Update Terkini : Blora Ada 13 Pasien Positif Rapid-Test

Wakil Bupati Blora
BLORA - Pemerintah Kabupaten (Pemkab) Blora  kembali menyampaikan update perkembangan terkini wabah Corona Virus Disease 2019 (Covid-19), yang disampaikan oleh Wakil Bupati H. Arief Rohman M.Si selaku Wakil Ketua Tim Gugus Tugas Percepatan Penanganan (GTPP) Covid-19 Kabupaten Blora.

Dalam penyampaian  keterangan pers nya yang disiarkan secara live streaming youtube Protokol dan Komunikasi Pimpinan Blora, dilakukan di Media Center Posko GTPP dengan didampingi Direktur RSUD dr. R. Soetijono dan Kepala Dinas Pendidikan. Rabu (29/04/2020)

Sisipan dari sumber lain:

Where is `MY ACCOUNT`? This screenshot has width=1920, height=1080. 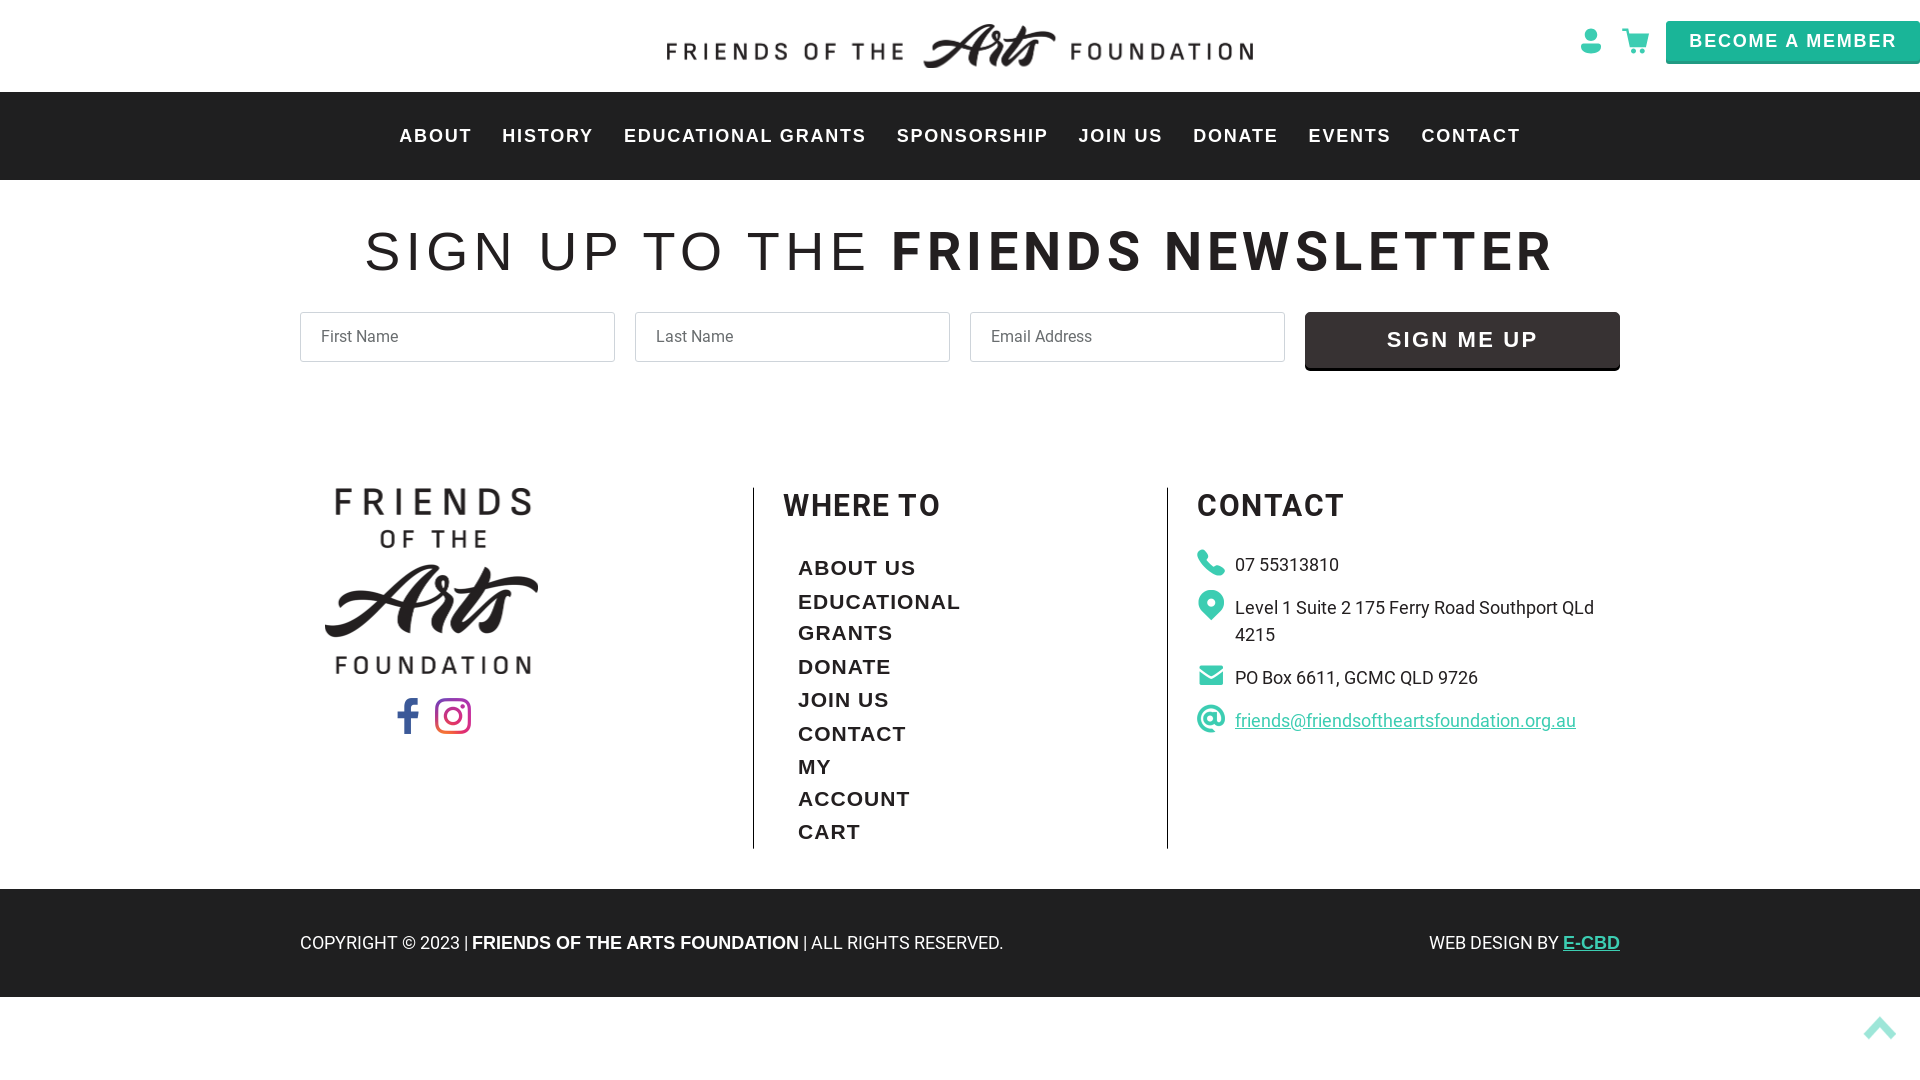 MY ACCOUNT is located at coordinates (872, 782).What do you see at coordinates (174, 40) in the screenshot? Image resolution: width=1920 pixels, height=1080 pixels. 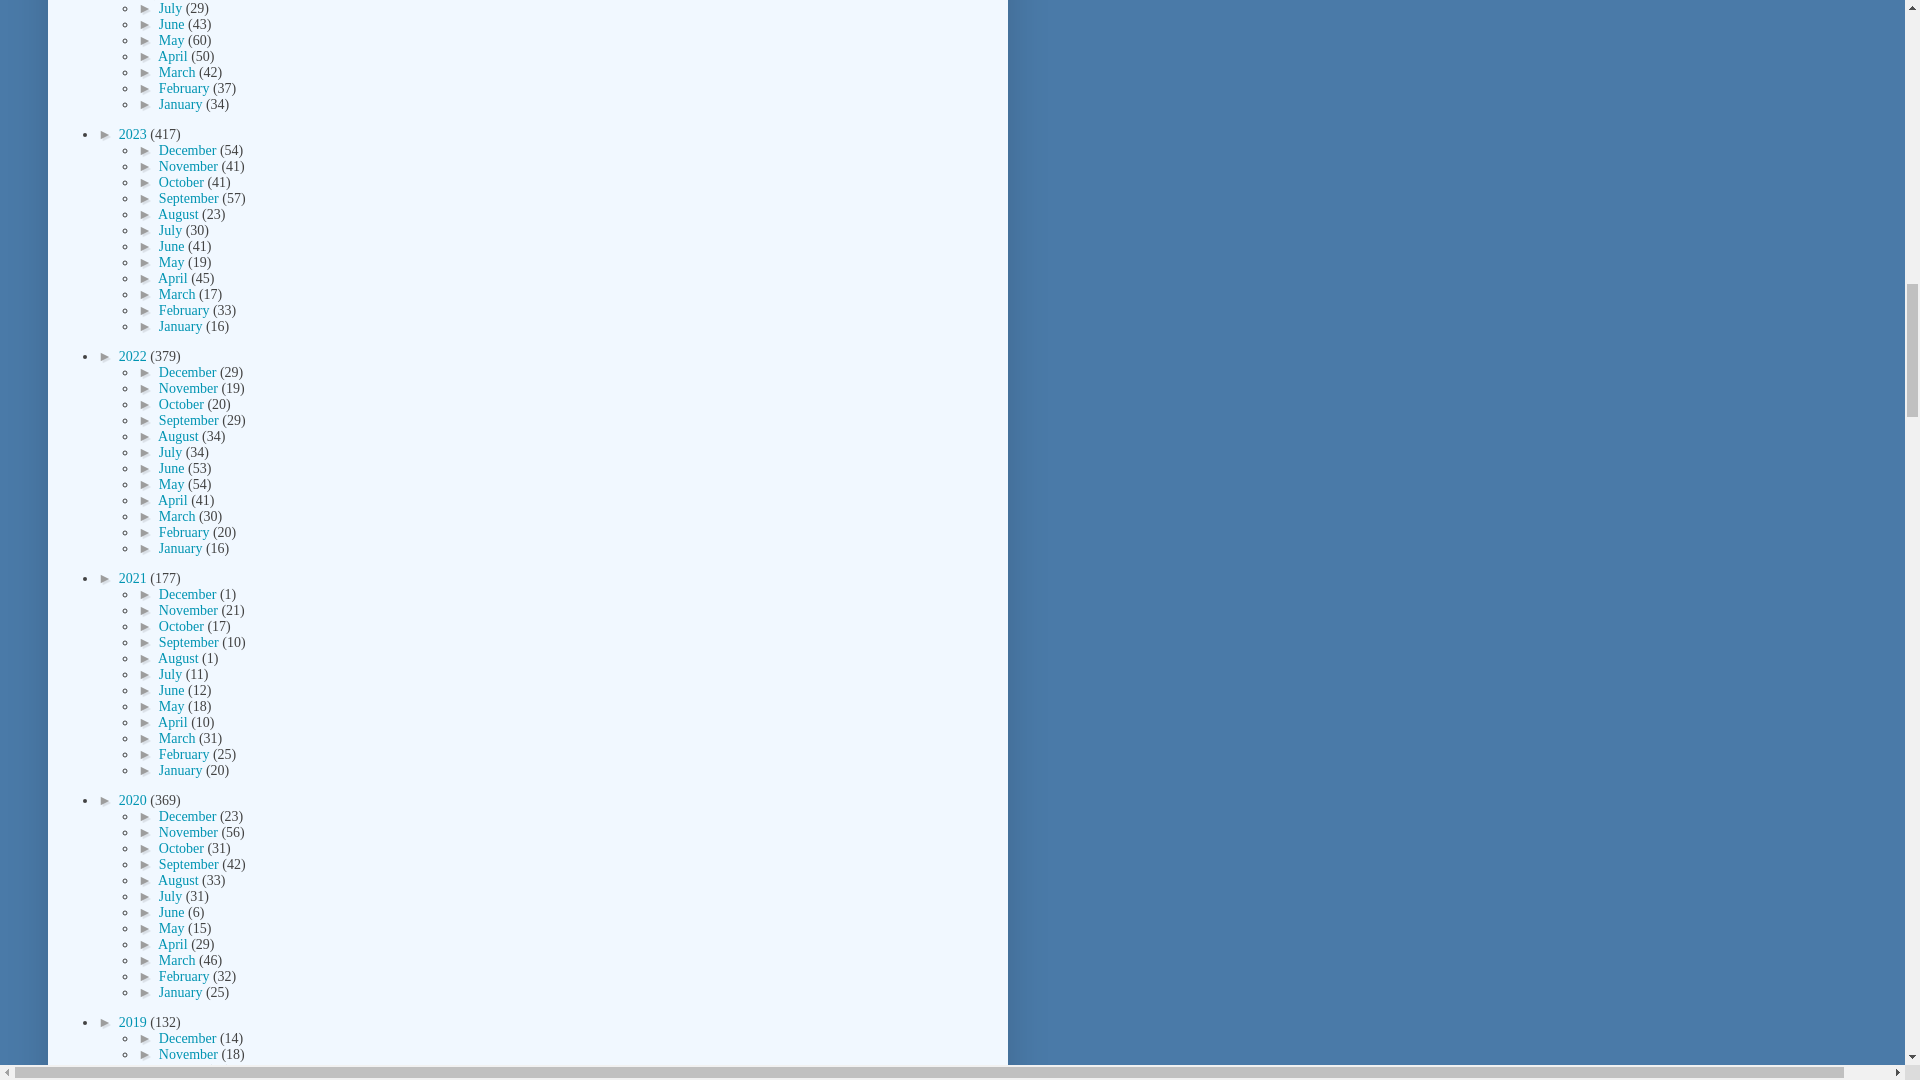 I see `May` at bounding box center [174, 40].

“Alhamdulillah hingga saat ini kita masih diberikan kesehatan untuk tetap semangat mengawal proses percepatan penanganan Covid-19 di Kabupaten Blora. Kami minta agar masyarakat tetap waspada karena hingga hari ini jumlah pasien yang positif rapid-test bertambah menjadi 13 orang,” ucap Wakil Bupati.

Untuk persebarannya menurut Wakil Bupati bisa dilihat di website corona.blorakab.go.id. Meskipun baru positif secara rapid-test, belum positif Covid-19 secara laboratoirum, pihaknya meminta agar masyarakat mulai dari Desa meningkatkan kewaspadaan, utamanya para pendatang.

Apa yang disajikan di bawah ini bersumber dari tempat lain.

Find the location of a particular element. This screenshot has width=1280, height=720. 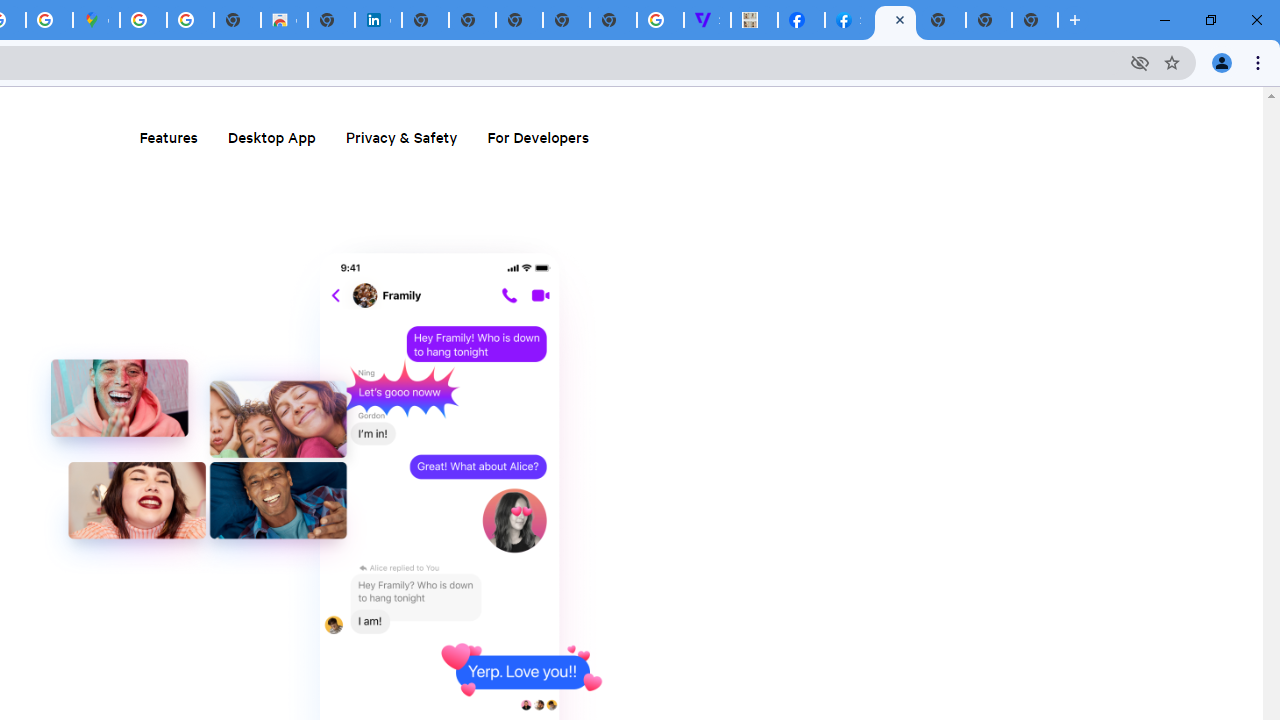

Adapun pasien positif rapid-test kebanyakan diantaranya adalah pendatang, seperti santri dari Temboro Magetan Jawa Timur. Dimana daerah tersebut merupakan zona merah.

“Ketika rapid-test menunjukkan positif, langkah selanjutnya akan diambil swab-test di rumah sakit. Semoga saja nanti hasilnya negatif covid-19, aamiin. Ada masukan agar Klinik Bhakti Padma segera digunakan untuk isolasi pasien positif rapid-test ini. Teknisnya nanti disampaikan Direktur RSUD Blora,” tambah Wakil Bupati.

Pihaknya juga memohon agar masyarakat bisa meningkatkan kewaspadaannya dengan selalu melaporkan hadirnya pada pendatang di desanya. agar segera dicatat dan diperiksa petugas kesehatan jika berasal dari daerah merah.

“Dengan kondisi ini, kami menghimbau dan memohon kepada masyarakat untuk terus meningkatkan kewaspadaan. apalagi saat ini semakin banyak pendatang.  Kami mohon masyarakat bisa berpartisipasi aktif dalam penanganan Covid-19 untuk memutus penularannya, yaitu dengan tetap dirumah, tunda bepergian untuk mengantisipasi penularan dan tertular covid 19,” ujar Wakil Bupati.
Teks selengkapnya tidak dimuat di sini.